They say they have already submitted these matters to the Portfolio Committees dealing with the Bill.

The groups say the bill in its current form is unconstitutional and they called on President Cyril Ramaphosa not to sign it off.

The bill should be enacted by the 10th of December.

One South Africa Movement’s Dr Michael Louis says, “The president took on average, took 45 days to consider and apply his mind, our estimation is in this process and his only going to have ten days and eight or five working days to consider one of the most controversial and important legislations since 1994. So we believe and plead to the president that he has to send this bill back because he won’t have enough time to sign it off or otherwise redo a condonation application to the constitutional court for additional time.”

DISCUSSION | Passing of the Electoral Amendment Bill:

They argue the bill in its current form does not allow for equality between political parties and independent candidates.

Inclusive Society’s Daryl Swanepoel says, “For an independent to participate in the election 13 – 17 000 seconded signatories that’s a near impossible task, whereas if you want to register as a political party you only need a thousand, so there. Equality problem and what we are thinking is that even though this bill has been amended to allow independents to participate, it could very well be seen as a scheme to keep independents out.”

In its explanation of seat allocation to the NCOP on Wednesday, the electoral commission confirmed that while independent candidates can stand in all nine provinces, they cannot add those votes together for them to be elected to parliament.

::::::

*Work to complete*
A - Answer these questions from the article on the Electoral Amendment Bill, one line each:
(i) By what date should the bill be enacted?
(ii) According to Daryl Swanepoel, how many signatures does someone need to register as a political party?
(iii) According to Dr Michael Louis, how many days did the president take on average to consider legislation?
B - Carry on the article about the Electoral Amendment Bill from its last sentence.

*Listed entries*
::::::

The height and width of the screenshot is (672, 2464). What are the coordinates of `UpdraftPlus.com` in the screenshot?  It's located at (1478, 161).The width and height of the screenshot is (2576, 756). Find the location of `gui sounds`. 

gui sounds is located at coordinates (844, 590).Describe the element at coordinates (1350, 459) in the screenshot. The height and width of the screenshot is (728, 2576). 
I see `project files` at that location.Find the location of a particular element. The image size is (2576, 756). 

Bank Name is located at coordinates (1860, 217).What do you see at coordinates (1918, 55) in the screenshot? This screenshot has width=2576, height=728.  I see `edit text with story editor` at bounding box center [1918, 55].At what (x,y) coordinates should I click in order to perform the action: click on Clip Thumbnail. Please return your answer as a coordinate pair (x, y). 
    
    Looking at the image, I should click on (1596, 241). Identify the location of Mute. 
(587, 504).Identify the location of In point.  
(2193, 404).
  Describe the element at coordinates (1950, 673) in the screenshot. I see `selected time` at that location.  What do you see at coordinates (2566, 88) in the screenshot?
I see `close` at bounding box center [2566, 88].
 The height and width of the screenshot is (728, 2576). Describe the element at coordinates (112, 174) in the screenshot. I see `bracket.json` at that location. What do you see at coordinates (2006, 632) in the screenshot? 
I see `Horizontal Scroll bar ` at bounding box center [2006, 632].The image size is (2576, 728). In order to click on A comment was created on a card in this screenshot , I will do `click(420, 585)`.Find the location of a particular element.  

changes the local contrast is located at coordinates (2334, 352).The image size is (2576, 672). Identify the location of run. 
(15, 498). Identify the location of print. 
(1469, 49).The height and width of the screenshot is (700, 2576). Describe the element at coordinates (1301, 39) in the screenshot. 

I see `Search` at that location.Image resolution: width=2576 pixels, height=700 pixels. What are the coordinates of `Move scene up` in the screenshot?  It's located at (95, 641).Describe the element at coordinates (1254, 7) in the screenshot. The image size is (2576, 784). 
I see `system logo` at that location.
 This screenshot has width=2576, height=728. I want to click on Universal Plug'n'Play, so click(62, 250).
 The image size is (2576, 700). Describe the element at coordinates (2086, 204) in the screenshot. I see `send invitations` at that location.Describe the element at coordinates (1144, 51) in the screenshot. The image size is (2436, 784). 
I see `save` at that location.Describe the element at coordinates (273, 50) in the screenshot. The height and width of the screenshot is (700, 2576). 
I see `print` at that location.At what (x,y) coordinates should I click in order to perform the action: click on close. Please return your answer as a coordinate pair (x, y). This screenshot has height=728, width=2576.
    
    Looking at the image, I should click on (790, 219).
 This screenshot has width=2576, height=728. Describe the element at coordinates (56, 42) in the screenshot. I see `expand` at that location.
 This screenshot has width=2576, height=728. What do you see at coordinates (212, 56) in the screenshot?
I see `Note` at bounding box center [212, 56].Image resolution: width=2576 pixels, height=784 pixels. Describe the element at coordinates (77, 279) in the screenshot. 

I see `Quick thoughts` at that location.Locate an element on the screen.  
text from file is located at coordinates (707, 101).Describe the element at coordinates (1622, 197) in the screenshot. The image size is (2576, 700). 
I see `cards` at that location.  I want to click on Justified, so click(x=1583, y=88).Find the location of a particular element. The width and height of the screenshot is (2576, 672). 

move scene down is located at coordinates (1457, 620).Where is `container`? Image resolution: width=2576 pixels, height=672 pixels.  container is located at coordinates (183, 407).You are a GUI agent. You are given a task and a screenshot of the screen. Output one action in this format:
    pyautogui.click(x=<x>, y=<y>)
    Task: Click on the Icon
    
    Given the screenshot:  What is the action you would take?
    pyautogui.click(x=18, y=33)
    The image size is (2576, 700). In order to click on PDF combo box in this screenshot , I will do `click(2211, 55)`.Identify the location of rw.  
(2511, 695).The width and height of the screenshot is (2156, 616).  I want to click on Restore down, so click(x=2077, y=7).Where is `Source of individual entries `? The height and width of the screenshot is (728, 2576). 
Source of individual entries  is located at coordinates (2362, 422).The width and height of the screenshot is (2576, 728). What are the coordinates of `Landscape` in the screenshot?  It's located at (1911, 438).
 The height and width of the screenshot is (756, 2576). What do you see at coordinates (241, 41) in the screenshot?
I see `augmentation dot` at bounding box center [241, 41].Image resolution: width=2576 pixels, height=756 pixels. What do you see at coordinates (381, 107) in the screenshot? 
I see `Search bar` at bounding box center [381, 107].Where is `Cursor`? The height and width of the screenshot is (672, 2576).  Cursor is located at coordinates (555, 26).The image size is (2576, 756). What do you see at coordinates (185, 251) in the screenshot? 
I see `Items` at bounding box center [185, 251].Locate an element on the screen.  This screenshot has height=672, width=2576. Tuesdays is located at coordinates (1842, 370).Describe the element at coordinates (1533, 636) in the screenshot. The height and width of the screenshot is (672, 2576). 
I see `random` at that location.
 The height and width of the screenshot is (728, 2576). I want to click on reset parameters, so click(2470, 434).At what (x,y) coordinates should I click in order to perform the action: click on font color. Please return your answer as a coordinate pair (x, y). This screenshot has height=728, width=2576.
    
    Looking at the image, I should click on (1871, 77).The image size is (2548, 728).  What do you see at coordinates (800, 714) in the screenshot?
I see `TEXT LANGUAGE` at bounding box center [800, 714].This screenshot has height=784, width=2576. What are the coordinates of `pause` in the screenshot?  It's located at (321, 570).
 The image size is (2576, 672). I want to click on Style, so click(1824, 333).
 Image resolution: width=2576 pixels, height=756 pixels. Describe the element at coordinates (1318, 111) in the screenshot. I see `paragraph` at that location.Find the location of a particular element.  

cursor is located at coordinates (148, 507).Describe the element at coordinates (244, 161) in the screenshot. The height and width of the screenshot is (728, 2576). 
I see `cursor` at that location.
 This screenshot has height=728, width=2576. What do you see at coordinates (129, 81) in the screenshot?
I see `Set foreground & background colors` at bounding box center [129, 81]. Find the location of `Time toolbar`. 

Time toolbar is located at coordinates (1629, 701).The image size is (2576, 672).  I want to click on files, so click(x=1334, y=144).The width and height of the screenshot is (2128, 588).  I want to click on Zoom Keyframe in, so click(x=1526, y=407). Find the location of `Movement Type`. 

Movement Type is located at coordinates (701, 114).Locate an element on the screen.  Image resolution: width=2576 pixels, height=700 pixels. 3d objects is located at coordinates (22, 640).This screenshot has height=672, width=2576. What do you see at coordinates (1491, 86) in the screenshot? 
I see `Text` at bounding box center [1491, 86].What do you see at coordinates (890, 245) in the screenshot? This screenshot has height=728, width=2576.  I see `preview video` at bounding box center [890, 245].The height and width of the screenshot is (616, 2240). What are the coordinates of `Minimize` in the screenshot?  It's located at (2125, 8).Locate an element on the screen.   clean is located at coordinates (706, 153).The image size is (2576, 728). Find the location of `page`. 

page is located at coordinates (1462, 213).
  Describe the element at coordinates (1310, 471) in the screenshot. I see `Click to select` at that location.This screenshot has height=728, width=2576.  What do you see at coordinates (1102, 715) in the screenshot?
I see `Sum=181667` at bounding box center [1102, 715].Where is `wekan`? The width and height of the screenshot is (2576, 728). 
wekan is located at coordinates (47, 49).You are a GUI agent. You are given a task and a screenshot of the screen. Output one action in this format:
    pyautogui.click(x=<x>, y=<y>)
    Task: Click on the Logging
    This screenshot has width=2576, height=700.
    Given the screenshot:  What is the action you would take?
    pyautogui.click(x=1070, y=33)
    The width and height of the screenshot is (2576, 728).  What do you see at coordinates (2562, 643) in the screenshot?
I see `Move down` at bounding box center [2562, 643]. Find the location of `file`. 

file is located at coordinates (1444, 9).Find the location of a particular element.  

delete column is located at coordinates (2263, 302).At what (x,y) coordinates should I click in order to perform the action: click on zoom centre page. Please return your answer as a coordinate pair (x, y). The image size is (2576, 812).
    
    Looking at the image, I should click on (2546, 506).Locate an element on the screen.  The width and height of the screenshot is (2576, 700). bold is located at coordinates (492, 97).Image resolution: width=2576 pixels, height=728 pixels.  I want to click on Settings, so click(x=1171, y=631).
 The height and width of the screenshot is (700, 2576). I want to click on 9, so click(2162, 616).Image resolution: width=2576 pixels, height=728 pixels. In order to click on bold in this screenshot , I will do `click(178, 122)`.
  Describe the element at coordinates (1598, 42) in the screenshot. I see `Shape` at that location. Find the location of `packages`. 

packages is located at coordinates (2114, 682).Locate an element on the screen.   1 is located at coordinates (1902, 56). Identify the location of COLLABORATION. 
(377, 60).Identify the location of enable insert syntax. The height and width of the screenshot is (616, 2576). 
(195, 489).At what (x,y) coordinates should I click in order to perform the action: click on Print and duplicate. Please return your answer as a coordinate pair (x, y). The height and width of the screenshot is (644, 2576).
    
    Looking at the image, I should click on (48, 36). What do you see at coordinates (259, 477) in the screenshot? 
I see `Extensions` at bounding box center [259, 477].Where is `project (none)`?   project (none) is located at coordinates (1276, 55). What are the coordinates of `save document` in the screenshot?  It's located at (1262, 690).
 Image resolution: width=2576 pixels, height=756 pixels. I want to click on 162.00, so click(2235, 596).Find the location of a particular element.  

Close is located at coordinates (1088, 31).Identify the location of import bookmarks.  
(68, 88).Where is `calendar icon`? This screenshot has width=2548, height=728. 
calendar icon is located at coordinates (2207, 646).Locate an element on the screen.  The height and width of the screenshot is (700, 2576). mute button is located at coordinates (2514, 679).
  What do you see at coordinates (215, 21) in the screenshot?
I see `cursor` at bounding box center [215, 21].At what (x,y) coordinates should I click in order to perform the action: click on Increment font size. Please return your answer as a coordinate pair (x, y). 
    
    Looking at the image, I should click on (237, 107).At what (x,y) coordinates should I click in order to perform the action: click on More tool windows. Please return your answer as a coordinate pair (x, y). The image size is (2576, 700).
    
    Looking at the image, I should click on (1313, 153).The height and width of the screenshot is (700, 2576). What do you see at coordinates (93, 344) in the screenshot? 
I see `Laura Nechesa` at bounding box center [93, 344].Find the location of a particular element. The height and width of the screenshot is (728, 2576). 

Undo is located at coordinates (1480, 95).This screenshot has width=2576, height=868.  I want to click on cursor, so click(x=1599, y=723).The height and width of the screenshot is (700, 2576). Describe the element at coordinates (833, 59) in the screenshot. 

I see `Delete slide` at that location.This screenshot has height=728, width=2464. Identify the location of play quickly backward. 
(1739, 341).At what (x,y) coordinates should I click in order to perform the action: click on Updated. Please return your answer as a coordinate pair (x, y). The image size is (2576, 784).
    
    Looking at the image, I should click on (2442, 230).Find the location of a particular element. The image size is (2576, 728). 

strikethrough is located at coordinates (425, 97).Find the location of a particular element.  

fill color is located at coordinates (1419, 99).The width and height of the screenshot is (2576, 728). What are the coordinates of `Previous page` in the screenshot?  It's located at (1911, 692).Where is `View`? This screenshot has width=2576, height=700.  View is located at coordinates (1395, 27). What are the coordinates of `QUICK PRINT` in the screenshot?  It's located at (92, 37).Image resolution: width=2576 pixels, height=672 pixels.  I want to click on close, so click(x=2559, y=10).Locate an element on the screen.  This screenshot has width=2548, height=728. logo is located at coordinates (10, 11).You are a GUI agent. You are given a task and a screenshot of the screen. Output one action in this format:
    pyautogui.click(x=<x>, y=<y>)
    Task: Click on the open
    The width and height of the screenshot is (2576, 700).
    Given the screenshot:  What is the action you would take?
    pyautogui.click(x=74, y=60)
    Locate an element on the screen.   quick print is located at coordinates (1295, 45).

::::::

*Outputs for the tasks*
A -
(i) The 10th of December.
(ii) A thousand.
(iii) 45 days.

B -
Daryl Swanepoel says, “So their votes can only count in the various provinces but they will not be added together, on the other hand, if you are a small political party a startup political party your votes will be counted together from across the country there again you can see the equality problem.”

Muslim Judicial Council Sheik Islam says, “Gone with the closed system of proportional representation gone with the system where we as citizens vote for parties but we’ve got no say in who is representing us in the national parliament, we want to have people seated there whom we can remove when they do not have our best interest and our best aspirations.”

Civil society groups say when MPs were sworn in they took an oath of office to uphold and protect the Constitution.

United Independent Movement’s Neil De Beer says, “We now have a major part of parliament who will go ahead and in my opinion breach their oath of office and if it starts with the electoral bill, what other laws, what other judgments will be disregarded in the future?”

The groups vowed to go to the constitutional court if the bill is passed.